• Instructions
A) In the article on the Right to Try bill below, render this sentence into Spanish: "This measure will give patients with potentially terminal diseases access to experimental treatments."
B) Transcribe the portion of the article on the Right to Try bill below, starting at "This measure will" and ending at "patients each year.".

• Passage provided
■ ■ ■ ■

Gail Javitt Discusses Implications of “Right to Try” BillMultiple Publications May 30, 2018
Gail H. Javitt, Member of the Firm in the Health Care and Life Sciences practice, in the Washington, DC, office, was quoted in multiple publications on the topic of “Right to Try,” new legislation passed aimed at helping terminally ill patients.
Following is an excerpt from Krem-TV, “What the Right to Try Bill Means for Terminally Ill Patients,” by Rose Beltz:
Many people spend years searching for a potential cure, or struggle to get accepted into a clinical trial. On Wednesday, President Donald Trump signed the Right to Try bill into law.
This measure will give patients with potentially terminal diseases access to experimental treatments. Imagine being diagnosed with a terminal and debilitating illness. Now, imagine a possible cure or new treatment exists but you cannot get the drug that could save your life.
According to RightToTry.org, while millions of Americans are diagnosed and die, compassionate use exceptions are only granted to about 1,200 patients each year.
The Right To Try law allows Americans, who have a terminal disease who have exhausted all FDA approved medical options, to request access and try experimental medicines that have passed phase one of the FDA drug approval process. These drugs are proven to be relatively safe for humans stay in clinical trials for more evaluations but are not yet available on pharmacy shelves. …
However, ethical and political questions exist behind the law. Some policy analysts argue the legislation will not accomplish much for patients. They say it could actually make it harder to prove drugs are effective and get them approved in the future. They also fear the law will roll back the power of the FDA, loosening more than half of a decade’s worth of drug regulation.
“A drug that has only passed phase one is a drug we know very little about, and there is a very small likelihood that it will work and in fact it may do more harm than good,” Attorney Gail Javitt, who specializes in FDA Law, said.

■ ■ ■ ■

• Entries provided
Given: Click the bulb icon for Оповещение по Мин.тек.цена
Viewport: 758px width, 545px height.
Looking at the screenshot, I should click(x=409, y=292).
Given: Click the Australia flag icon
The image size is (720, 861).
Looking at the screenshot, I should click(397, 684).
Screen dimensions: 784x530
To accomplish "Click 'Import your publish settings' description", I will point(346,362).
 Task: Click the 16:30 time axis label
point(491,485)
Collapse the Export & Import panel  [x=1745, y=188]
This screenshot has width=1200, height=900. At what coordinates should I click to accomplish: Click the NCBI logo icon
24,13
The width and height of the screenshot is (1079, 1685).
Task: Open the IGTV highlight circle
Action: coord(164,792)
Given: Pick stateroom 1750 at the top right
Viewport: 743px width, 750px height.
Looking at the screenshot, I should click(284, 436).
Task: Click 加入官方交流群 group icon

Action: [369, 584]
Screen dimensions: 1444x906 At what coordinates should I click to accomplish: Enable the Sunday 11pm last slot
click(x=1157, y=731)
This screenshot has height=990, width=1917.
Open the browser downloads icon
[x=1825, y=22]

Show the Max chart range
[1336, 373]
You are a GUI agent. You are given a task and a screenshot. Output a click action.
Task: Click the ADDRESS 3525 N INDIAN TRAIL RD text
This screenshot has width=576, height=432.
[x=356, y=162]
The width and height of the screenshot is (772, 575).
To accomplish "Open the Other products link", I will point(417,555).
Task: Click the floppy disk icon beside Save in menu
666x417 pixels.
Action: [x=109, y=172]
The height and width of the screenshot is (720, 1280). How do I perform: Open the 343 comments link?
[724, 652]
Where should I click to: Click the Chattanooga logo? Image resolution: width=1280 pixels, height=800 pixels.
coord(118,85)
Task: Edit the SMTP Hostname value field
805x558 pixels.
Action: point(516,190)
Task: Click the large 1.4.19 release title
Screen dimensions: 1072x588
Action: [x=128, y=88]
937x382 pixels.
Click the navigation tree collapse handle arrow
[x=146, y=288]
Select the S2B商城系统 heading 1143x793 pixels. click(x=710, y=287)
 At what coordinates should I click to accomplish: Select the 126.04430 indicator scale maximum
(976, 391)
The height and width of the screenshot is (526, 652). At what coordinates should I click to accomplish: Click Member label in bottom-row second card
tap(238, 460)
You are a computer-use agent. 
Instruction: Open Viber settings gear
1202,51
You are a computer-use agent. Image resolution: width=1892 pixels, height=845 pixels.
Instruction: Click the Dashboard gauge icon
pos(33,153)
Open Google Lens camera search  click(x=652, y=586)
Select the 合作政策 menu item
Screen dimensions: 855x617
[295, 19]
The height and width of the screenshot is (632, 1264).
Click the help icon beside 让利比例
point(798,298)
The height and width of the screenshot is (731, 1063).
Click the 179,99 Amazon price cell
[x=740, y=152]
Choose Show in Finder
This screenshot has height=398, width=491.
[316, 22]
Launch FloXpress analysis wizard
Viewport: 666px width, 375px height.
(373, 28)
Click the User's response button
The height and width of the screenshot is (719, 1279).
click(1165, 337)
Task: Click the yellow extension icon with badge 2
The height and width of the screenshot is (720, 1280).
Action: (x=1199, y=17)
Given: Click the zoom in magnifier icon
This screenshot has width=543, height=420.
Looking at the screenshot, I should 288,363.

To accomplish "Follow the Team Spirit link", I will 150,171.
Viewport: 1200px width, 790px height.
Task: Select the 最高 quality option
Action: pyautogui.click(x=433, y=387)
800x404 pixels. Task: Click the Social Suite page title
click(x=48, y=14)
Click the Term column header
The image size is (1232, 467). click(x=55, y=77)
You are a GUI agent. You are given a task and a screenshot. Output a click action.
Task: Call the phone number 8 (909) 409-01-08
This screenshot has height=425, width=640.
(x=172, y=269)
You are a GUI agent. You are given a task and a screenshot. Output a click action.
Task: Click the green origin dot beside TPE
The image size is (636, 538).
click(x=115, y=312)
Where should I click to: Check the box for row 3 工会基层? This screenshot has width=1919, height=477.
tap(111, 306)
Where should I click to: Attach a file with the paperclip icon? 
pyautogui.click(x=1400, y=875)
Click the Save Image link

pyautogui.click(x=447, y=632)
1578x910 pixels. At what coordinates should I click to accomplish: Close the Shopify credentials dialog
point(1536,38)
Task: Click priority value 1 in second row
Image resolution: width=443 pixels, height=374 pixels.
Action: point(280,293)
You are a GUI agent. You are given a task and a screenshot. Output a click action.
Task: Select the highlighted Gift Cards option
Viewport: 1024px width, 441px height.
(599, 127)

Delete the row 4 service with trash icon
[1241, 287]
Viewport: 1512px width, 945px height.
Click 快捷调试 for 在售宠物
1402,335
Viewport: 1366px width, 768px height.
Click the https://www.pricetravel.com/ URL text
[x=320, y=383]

■ ■ ■ ■

• Response list
A) Esta medida dará a los pacientes con enfermedades potencialmente terminales acceso a tratamientos experimentales.

B)
This measure will give patients with potentially terminal diseases access to experimental treatments. Imagine being diagnosed with a terminal and debilitating illness. Now, imagine a possible cure or new treatment exists but you cannot get the drug that could save your life.
According to RightToTry.org, while millions of Americans are diagnosed and die, compassionate use exceptions are only granted to about 1,200 patients each year.